Copy each line from the entries that the word "Expand" appears in.

(Records from a data collection)
──────────────────────────────

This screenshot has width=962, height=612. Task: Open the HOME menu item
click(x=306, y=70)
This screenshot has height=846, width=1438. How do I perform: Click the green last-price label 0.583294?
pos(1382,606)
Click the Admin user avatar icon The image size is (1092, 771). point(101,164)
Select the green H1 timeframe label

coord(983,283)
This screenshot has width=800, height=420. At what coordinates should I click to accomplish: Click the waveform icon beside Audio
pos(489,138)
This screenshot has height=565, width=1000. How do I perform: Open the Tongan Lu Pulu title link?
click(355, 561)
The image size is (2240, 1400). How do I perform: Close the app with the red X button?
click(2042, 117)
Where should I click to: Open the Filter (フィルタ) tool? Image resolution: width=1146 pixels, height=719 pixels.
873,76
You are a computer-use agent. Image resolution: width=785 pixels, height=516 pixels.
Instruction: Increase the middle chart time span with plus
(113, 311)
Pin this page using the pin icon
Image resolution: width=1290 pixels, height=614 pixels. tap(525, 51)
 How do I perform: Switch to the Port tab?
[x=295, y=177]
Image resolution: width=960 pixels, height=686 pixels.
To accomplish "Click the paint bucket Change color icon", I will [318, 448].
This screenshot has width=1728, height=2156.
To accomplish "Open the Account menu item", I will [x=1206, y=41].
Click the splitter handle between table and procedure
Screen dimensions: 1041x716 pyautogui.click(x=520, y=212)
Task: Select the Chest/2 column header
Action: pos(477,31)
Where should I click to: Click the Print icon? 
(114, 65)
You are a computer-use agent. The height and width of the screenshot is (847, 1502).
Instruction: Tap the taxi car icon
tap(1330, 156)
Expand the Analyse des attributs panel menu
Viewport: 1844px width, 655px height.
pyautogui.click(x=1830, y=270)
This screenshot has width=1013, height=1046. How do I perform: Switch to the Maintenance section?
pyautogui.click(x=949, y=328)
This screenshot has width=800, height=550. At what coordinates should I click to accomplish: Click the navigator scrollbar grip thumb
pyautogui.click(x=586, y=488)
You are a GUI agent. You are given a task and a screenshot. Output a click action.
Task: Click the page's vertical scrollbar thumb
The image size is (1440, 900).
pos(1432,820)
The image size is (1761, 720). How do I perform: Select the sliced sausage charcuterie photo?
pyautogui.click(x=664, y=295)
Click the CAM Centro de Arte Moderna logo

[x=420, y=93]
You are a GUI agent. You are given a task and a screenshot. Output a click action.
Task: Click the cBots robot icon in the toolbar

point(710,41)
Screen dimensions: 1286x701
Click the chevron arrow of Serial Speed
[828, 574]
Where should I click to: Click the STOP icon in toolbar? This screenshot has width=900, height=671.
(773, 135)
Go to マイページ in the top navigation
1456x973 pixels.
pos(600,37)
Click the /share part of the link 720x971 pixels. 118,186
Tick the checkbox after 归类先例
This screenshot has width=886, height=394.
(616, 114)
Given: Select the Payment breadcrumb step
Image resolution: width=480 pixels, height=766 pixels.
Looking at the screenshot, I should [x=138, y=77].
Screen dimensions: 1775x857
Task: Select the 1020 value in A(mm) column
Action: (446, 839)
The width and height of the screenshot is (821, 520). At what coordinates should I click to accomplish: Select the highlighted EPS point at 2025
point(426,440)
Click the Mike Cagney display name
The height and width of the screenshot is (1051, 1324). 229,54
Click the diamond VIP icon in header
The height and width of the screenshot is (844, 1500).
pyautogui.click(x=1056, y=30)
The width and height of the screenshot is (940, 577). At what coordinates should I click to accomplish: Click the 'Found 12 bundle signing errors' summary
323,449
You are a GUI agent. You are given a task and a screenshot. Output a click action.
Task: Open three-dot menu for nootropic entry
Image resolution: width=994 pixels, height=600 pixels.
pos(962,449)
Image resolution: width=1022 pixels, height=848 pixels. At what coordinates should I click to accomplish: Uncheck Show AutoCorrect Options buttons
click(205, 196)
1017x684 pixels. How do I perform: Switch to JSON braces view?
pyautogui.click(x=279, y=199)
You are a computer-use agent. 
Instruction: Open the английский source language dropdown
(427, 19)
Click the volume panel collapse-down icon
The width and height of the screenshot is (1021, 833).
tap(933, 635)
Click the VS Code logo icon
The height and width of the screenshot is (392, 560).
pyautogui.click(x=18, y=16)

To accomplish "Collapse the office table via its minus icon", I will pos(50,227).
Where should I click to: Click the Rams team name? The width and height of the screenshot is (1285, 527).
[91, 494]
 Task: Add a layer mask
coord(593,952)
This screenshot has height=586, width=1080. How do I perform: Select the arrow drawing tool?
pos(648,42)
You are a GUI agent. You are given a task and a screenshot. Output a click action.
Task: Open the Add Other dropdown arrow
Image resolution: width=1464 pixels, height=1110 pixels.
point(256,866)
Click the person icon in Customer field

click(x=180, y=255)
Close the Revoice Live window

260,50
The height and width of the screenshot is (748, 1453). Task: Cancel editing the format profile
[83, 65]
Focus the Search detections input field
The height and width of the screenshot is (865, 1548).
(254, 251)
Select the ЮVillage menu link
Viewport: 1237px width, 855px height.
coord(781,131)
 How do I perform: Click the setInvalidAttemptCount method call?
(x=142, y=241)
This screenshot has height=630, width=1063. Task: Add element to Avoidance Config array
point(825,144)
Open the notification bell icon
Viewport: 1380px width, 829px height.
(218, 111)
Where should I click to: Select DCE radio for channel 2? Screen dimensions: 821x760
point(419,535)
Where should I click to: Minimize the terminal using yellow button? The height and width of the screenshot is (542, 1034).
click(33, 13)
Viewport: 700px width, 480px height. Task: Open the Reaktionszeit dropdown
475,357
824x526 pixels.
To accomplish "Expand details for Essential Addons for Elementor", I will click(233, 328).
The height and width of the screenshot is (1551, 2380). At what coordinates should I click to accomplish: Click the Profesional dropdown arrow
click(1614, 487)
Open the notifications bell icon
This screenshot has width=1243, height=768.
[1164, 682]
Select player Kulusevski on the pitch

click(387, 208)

──────────────────────────────

Completed exercise |
Expand the Analyse des attributs panel menu
To accomplish "Expand details for Essential Addons for Elementor", I will click(233, 328).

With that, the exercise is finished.